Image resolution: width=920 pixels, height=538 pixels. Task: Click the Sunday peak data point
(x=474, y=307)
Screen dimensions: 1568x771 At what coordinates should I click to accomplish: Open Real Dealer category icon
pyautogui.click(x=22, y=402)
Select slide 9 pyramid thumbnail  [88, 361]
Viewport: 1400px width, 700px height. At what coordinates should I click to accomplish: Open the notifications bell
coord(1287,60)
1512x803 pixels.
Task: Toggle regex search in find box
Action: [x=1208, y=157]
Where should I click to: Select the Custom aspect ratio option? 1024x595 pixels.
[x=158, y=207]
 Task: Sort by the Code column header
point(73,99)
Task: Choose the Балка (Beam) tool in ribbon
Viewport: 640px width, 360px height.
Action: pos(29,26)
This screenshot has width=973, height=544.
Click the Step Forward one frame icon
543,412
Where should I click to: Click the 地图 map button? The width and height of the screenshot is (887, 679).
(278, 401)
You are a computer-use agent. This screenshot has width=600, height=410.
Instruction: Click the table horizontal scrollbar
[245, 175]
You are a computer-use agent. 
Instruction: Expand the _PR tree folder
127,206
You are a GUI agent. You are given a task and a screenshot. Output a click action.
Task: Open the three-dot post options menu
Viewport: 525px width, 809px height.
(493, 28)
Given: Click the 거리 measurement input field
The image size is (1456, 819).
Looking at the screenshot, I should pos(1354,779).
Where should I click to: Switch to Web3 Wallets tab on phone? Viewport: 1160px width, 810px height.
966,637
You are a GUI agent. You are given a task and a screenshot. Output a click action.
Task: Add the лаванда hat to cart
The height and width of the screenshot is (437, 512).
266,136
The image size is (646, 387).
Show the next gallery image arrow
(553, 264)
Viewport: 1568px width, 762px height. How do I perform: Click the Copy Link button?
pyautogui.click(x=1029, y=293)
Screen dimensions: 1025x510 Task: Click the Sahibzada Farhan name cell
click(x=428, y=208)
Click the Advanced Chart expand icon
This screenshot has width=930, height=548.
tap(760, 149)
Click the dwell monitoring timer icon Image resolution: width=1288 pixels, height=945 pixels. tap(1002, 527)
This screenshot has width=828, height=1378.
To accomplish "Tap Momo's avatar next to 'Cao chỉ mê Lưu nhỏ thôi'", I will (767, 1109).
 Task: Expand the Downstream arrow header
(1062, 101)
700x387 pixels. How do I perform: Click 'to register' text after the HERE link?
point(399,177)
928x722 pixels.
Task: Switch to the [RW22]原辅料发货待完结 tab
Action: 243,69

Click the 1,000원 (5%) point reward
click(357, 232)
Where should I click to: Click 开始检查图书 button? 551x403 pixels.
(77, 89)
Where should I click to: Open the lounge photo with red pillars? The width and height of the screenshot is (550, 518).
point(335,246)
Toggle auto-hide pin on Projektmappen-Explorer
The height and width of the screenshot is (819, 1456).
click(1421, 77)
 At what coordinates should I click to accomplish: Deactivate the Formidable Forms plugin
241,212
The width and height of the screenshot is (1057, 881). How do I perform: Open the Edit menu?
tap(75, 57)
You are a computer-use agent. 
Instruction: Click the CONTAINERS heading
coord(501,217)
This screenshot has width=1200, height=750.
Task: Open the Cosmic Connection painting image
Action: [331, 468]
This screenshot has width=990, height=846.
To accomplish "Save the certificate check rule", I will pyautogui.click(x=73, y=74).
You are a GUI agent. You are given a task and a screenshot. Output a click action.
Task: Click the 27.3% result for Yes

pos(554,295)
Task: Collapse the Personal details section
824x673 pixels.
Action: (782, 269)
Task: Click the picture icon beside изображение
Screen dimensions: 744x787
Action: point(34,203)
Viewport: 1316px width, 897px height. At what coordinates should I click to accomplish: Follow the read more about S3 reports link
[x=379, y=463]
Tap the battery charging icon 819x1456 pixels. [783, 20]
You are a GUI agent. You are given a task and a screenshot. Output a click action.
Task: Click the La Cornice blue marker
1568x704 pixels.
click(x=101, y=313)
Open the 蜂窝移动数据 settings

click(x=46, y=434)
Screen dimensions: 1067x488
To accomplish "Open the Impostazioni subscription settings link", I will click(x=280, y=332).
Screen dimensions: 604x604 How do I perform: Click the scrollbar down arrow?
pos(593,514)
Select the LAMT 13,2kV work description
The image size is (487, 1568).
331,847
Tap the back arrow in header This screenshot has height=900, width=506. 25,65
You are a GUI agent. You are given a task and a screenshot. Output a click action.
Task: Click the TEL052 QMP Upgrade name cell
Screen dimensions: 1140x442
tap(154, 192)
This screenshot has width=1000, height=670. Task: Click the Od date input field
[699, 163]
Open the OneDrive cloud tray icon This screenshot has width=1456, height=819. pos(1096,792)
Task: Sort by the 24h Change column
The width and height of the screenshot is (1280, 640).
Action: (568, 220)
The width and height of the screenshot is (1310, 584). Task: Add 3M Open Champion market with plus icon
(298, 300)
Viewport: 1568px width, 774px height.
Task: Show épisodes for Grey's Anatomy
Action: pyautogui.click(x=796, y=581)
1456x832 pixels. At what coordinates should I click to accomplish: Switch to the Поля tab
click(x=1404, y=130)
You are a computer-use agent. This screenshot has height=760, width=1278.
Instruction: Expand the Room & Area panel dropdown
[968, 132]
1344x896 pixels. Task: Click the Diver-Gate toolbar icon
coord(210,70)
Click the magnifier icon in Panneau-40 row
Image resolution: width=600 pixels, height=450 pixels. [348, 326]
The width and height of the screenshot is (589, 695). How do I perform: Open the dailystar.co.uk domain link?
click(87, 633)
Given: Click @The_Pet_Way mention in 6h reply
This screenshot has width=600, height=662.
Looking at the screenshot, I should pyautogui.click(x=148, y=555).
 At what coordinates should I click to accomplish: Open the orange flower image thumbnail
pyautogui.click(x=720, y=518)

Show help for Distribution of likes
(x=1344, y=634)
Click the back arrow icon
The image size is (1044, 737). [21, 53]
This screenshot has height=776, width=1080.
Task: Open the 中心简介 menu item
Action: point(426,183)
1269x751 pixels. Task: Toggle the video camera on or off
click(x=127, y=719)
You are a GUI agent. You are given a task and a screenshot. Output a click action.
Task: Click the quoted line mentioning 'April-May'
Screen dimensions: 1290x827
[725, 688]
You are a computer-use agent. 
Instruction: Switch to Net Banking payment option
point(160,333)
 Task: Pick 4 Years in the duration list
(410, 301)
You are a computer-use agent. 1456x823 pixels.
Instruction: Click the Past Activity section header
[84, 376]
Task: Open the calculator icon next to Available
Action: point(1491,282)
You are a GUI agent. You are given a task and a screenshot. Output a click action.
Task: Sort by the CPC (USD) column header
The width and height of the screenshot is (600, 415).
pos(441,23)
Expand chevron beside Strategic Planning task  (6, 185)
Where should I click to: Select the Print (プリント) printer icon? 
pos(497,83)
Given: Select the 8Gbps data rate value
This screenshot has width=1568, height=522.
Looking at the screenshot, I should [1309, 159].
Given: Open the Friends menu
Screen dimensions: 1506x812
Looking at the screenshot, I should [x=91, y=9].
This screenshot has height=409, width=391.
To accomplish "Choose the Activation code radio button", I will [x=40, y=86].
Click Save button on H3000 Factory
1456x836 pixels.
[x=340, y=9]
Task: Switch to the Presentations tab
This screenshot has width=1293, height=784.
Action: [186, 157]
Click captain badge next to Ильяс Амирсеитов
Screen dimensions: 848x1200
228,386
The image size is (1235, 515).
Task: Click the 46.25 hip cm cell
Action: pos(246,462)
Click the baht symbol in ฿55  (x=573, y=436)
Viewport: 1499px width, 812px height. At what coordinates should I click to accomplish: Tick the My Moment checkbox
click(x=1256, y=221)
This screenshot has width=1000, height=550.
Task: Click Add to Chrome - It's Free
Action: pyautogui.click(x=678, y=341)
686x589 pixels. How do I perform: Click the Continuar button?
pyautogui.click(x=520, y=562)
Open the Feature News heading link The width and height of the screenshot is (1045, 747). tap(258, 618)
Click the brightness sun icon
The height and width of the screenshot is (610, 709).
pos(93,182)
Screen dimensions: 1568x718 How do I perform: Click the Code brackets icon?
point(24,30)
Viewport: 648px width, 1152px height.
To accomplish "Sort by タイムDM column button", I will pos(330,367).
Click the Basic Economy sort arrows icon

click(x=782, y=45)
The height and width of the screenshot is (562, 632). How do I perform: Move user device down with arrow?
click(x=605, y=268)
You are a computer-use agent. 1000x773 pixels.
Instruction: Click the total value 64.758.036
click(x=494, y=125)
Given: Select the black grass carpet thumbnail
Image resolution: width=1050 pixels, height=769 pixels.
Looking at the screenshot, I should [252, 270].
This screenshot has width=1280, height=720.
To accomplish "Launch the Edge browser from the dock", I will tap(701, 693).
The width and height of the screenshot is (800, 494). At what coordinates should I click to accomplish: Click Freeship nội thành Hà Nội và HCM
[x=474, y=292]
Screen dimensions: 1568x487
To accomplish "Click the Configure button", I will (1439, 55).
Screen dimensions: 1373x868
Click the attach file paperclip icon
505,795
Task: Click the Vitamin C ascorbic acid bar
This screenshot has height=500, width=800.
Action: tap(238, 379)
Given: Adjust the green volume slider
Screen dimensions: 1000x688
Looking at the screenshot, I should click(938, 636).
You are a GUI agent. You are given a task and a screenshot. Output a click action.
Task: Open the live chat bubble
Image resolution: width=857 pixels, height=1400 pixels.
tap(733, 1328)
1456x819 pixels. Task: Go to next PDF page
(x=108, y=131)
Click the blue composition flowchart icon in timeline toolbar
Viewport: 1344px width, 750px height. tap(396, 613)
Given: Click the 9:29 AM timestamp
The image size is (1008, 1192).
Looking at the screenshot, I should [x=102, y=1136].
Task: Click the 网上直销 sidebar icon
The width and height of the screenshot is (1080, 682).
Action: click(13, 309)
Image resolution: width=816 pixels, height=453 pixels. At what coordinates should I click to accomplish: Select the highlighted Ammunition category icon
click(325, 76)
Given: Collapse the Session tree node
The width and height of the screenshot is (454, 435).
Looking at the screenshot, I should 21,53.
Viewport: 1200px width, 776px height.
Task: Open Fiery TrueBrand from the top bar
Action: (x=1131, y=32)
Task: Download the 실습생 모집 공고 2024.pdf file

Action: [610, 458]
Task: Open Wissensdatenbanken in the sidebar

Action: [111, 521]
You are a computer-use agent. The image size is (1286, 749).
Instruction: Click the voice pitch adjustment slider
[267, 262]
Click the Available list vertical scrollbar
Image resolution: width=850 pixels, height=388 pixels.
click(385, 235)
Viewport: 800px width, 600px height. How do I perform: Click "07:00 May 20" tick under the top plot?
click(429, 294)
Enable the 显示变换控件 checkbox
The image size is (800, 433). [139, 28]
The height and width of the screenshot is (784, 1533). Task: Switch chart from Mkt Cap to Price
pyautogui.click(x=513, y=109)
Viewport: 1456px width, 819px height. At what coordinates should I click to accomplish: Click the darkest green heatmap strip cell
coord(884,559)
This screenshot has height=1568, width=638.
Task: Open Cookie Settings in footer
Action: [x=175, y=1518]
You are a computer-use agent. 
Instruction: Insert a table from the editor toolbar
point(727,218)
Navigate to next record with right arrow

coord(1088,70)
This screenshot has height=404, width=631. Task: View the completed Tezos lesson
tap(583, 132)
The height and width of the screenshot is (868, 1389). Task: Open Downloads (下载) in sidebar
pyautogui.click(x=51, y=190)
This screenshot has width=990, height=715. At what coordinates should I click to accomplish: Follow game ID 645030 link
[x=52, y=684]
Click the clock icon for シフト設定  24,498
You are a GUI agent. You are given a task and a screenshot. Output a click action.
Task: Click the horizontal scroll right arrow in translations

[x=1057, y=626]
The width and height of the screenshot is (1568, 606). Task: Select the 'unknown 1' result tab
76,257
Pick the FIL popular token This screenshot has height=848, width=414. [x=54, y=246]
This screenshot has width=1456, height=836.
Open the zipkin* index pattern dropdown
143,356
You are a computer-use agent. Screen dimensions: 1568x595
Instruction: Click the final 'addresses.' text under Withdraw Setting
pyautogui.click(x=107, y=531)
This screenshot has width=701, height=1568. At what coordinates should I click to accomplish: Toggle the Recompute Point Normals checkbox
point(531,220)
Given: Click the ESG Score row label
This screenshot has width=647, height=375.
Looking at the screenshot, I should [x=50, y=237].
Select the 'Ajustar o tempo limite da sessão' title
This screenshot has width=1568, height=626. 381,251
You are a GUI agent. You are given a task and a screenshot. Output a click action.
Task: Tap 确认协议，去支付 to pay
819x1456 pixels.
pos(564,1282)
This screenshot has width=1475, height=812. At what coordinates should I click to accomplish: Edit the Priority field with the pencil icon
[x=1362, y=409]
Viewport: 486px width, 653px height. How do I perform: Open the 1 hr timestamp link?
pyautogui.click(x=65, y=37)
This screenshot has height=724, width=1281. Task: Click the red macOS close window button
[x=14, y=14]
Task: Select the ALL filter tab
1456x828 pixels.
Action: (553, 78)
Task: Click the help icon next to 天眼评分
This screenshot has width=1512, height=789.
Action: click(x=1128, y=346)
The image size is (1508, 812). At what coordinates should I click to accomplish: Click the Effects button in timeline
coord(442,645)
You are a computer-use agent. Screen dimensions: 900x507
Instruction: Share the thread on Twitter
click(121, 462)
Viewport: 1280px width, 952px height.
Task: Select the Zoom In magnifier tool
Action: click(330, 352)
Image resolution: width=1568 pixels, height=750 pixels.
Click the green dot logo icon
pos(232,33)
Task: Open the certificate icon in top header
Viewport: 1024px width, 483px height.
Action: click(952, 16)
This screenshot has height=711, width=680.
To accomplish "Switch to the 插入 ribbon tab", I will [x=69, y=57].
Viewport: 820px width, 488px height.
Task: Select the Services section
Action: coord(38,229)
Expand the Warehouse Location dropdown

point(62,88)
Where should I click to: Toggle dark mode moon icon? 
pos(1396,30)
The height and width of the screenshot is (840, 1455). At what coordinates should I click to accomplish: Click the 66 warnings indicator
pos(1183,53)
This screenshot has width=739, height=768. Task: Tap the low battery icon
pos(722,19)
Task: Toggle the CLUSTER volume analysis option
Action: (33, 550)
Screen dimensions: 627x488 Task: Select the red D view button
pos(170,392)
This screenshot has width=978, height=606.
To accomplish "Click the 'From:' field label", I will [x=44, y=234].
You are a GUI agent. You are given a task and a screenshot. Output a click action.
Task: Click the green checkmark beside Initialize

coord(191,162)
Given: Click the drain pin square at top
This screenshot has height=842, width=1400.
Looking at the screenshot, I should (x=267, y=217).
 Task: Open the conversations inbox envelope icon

Goal of the exercise:
Rewrite the records starting at the line that contains "Image resolution: width=816" and ending with the line that contains "Action: [x=175, y=1518]", substituting "scroll bar" for "scrollbar" and keeping everything else identical.

Complete output:
Image resolution: width=816 pixels, height=453 pixels. At what coordinates should I click to accomplish: Select the highlighted Ammunition category icon
click(325, 76)
Given: Collapse the Session tree node
The width and height of the screenshot is (454, 435).
Looking at the screenshot, I should 21,53.
Viewport: 1200px width, 776px height.
Task: Open Fiery TrueBrand from the top bar
Action: (x=1131, y=32)
Task: Download the 실습생 모집 공고 2024.pdf file

Action: [610, 458]
Task: Open Wissensdatenbanken in the sidebar

Action: [111, 521]
You are a computer-use agent. The image size is (1286, 749).
Instruction: Click the voice pitch adjustment slider
[267, 262]
Click the Available list vertical scroll bar
Image resolution: width=850 pixels, height=388 pixels.
click(385, 235)
Viewport: 800px width, 600px height. How do I perform: Click "07:00 May 20" tick under the top plot?
click(429, 294)
Enable the 显示变换控件 checkbox
The image size is (800, 433). [139, 28]
The height and width of the screenshot is (784, 1533). Task: Switch chart from Mkt Cap to Price
pyautogui.click(x=513, y=109)
Viewport: 1456px width, 819px height. At what coordinates should I click to accomplish: Click the darkest green heatmap strip cell
coord(884,559)
This screenshot has height=1568, width=638.
Task: Open Cookie Settings in footer
Action: [x=175, y=1518]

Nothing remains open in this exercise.